What this task involves |
From the listing below, copy only the lines running from the line that contains "Task: Click the Back navigation arrow" to the line that contains "Task: Click the とても思う label text", both included.

Records shown |
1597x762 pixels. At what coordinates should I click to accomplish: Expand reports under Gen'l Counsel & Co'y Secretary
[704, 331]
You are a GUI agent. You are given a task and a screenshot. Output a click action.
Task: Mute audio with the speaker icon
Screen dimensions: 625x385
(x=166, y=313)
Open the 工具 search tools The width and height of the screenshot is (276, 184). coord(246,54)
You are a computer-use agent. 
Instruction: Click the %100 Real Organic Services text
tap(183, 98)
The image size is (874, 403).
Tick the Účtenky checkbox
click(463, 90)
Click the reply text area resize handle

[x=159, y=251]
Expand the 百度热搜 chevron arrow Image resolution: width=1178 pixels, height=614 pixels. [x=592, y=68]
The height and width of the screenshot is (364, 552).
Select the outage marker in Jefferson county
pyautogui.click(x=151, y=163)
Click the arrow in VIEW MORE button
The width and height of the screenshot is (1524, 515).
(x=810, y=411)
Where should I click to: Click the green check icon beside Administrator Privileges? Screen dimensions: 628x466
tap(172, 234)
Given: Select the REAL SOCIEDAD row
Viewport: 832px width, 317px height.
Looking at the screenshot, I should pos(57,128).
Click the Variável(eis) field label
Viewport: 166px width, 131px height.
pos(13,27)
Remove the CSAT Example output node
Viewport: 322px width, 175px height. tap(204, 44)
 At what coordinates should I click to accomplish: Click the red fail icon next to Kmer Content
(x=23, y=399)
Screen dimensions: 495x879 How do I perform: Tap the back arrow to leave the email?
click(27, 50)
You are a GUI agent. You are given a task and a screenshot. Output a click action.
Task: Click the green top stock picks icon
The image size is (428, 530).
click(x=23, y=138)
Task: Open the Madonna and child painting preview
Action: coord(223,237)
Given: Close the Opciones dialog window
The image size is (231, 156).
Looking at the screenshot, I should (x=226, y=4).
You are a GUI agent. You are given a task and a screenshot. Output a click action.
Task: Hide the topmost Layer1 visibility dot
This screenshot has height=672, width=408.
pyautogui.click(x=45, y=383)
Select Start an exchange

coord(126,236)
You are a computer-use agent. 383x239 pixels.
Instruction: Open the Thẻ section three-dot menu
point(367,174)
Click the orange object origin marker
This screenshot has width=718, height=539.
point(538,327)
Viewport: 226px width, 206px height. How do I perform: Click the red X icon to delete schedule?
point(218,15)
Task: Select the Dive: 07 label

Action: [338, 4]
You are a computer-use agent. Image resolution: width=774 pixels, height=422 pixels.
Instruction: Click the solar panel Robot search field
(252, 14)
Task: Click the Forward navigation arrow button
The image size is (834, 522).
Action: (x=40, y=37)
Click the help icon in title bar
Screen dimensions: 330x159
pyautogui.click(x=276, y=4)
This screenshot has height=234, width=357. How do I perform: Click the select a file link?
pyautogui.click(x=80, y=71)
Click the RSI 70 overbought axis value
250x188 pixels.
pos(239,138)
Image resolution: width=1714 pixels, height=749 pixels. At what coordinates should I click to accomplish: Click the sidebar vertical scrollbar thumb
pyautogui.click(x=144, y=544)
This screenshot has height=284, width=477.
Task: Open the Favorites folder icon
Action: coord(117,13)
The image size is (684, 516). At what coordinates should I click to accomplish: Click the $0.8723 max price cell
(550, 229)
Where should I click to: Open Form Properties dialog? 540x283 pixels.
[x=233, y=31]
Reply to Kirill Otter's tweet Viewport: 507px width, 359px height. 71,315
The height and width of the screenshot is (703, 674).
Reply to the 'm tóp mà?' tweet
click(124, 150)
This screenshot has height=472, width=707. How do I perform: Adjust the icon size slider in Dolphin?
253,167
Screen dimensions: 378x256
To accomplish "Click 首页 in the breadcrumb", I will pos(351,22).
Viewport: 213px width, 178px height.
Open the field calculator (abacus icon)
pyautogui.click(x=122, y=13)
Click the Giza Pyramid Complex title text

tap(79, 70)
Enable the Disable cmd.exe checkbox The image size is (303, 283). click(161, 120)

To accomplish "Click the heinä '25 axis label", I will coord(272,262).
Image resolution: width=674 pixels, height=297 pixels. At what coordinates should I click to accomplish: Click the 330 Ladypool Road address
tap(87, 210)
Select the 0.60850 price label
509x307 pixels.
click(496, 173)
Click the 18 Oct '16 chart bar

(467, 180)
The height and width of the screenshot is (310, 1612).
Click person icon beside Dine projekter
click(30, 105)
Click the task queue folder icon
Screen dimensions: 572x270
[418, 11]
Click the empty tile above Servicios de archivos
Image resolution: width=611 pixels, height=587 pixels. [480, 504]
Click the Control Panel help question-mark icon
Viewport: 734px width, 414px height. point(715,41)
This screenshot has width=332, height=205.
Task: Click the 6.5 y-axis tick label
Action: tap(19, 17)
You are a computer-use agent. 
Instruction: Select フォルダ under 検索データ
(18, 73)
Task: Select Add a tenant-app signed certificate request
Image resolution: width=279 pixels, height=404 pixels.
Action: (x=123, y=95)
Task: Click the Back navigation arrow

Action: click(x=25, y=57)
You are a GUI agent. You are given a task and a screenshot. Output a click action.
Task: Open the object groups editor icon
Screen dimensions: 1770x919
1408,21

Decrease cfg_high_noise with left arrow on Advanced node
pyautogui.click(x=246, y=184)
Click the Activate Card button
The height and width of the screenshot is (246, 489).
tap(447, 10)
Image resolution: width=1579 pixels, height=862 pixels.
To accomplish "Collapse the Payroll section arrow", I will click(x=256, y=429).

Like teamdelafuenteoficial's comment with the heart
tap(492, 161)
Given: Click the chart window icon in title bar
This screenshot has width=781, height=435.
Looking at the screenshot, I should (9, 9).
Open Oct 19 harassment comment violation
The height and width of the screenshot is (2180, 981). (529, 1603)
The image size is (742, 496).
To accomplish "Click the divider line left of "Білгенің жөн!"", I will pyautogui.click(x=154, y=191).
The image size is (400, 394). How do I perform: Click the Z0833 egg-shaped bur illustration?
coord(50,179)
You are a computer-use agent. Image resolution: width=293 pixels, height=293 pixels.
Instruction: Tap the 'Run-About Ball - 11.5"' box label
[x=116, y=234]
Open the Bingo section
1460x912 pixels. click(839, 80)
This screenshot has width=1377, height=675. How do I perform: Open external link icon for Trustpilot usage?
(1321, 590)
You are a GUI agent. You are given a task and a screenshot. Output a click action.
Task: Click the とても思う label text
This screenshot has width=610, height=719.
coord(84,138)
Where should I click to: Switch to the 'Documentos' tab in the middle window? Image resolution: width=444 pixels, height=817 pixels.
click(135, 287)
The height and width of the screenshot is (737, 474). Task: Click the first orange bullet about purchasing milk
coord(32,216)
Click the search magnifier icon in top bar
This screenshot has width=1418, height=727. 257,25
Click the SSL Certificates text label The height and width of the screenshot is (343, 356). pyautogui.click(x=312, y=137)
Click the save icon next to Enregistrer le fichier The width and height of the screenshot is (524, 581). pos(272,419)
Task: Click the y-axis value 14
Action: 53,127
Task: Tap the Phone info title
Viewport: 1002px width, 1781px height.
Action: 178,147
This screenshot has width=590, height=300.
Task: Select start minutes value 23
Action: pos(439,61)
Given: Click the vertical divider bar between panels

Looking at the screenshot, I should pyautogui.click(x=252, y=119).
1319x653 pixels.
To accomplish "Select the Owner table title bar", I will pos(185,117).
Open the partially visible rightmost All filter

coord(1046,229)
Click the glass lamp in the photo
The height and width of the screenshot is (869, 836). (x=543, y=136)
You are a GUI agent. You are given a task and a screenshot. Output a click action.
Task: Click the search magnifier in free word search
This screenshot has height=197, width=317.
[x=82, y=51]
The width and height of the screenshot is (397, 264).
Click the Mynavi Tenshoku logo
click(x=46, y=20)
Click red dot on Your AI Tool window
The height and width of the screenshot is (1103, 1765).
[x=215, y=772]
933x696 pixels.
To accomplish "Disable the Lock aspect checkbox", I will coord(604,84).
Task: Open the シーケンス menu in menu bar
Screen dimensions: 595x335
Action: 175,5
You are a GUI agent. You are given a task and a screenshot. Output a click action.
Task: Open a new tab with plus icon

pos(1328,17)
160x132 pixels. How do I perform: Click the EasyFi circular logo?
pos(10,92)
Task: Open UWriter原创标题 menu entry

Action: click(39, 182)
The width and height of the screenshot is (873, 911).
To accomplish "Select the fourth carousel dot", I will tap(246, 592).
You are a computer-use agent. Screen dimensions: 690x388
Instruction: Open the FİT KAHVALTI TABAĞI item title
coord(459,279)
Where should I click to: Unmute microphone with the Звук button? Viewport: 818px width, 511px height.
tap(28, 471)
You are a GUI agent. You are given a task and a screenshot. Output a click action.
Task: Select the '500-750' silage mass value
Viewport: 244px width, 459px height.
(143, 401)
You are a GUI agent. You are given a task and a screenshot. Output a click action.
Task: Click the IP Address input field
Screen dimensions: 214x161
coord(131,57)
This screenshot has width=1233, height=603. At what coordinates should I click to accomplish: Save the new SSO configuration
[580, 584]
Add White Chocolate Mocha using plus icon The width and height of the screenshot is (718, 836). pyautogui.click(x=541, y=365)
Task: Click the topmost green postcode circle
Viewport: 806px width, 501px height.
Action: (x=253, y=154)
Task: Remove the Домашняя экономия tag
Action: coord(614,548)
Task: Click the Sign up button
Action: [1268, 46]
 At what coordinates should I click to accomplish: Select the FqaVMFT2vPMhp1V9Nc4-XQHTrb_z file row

Expected answer |
Task: Click the Back navigation arrow

Action: click(x=25, y=57)
You are a GUI agent. You are given a task and a screenshot. Output a click action.
Task: Open the object groups editor icon
Screen dimensions: 1770x919
1408,21

Decrease cfg_high_noise with left arrow on Advanced node
pyautogui.click(x=246, y=184)
Click the Activate Card button
The height and width of the screenshot is (246, 489).
tap(447, 10)
Image resolution: width=1579 pixels, height=862 pixels.
To accomplish "Collapse the Payroll section arrow", I will click(x=256, y=429).

Like teamdelafuenteoficial's comment with the heart
tap(492, 161)
Given: Click the chart window icon in title bar
This screenshot has width=781, height=435.
Looking at the screenshot, I should (9, 9).
Open Oct 19 harassment comment violation
The height and width of the screenshot is (2180, 981). (529, 1603)
The image size is (742, 496).
To accomplish "Click the divider line left of "Білгенің жөн!"", I will pyautogui.click(x=154, y=191).
The image size is (400, 394). How do I perform: Click the Z0833 egg-shaped bur illustration?
coord(50,179)
You are a computer-use agent. Image resolution: width=293 pixels, height=293 pixels.
Instruction: Tap the 'Run-About Ball - 11.5"' box label
[x=116, y=234]
Open the Bingo section
1460x912 pixels. click(839, 80)
This screenshot has width=1377, height=675. How do I perform: Open external link icon for Trustpilot usage?
(1321, 590)
You are a GUI agent. You are given a task and a screenshot. Output a click action.
Task: Click the とても思う label text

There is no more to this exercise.